Besides that, the truck has no issues, I only due my drive and 2 neighbors, 1 is a 5 car lot. The truck has no issues, the little fisher has had no issues. We just got a blizzard a week ago, 15 plus inches when I got to get home and clean up. I pushed my 100ft driveway to the end, drove through the pile and pushed the mound off to the side with no issues. The plow is tiny height wise but has really held up well. I wish I coulda got something heavier for back dragging is kinda sad at best when the snow is real heavy but I really managed quite well. Everyone bashes the Homesteaders but mine takes some serious abuse at times, due to not getting back from work until late. The truck never misses a beat, 4 high for plowing or just 2 wheel. I got the locker but have yet to use it for plowing. Oh, I use 250 lbs for traction/ballast and the truck will push anything just above idle ( I got the 6 speed manual). Been using this plow for 3 plus years now, just cleaned the motor on the plow once and siliconed it to keep the moisture out.

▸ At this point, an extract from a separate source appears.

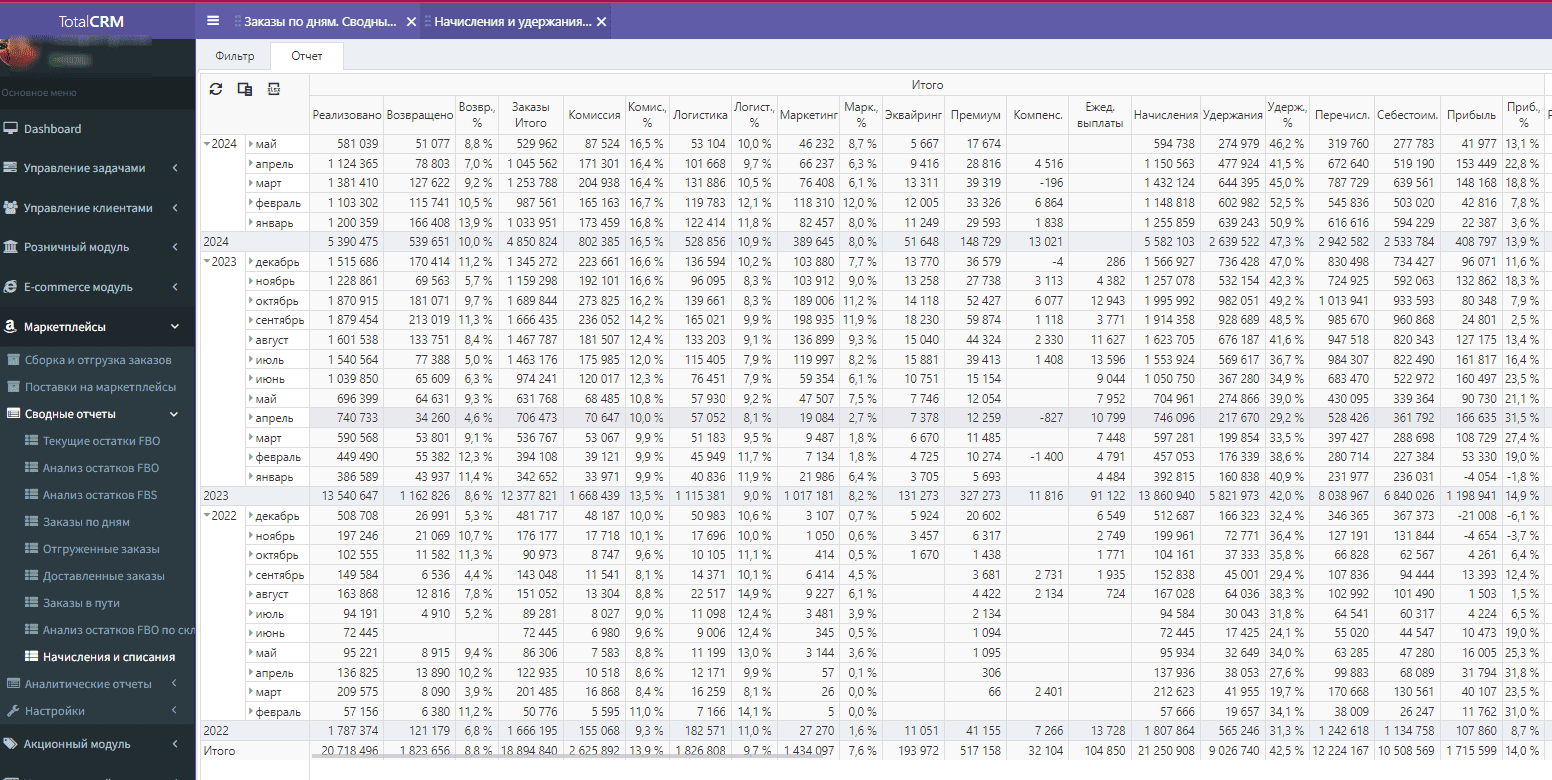Screen dimensions: 1552x780
Task: Copy the report table to clipboard
Action: pos(243,89)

Besides the soft suspension and Fisher not making the 6'9"s anymore, everything has worked well. Again, these are my experiences and I only help out 2 neighbors and I'm in CT so we only get 6 real storms a year on average. Hope this helps and good luck, Matt


----------



## nhgranite

i have an 06 taco trd. plows excellent with the fisher homesteader. the plow is nice and light and easy to remove/hook-up. as matts27 said the springs are to soft. in the spring i'll be doing a 3 inch lift with stronger front springs and rear add a leaf.


----------



## nqdeerhunter

i have a great small area/drive way truck its a 2000 tacoma with 3in lift"spacers" i have a western unimount on it it was a 7.5 that we cut down to a 7 foot i always have 350pounds of salt in the back to keep traction.


----------



## CarCrazed4Life

I agree with the a few comments above. Look for a used 06 Tacoma in the configuration you want. I'd recommend at least sticking with a 7'6" plow to cover your track at full sweep.

I would also look at a plow with Down Pressure as the hydraulic arm really adds the force of a heavy plow without the damage it can potentially do to your front end.

As stated, you will probably need to do a few minor upgrades to truly get things working.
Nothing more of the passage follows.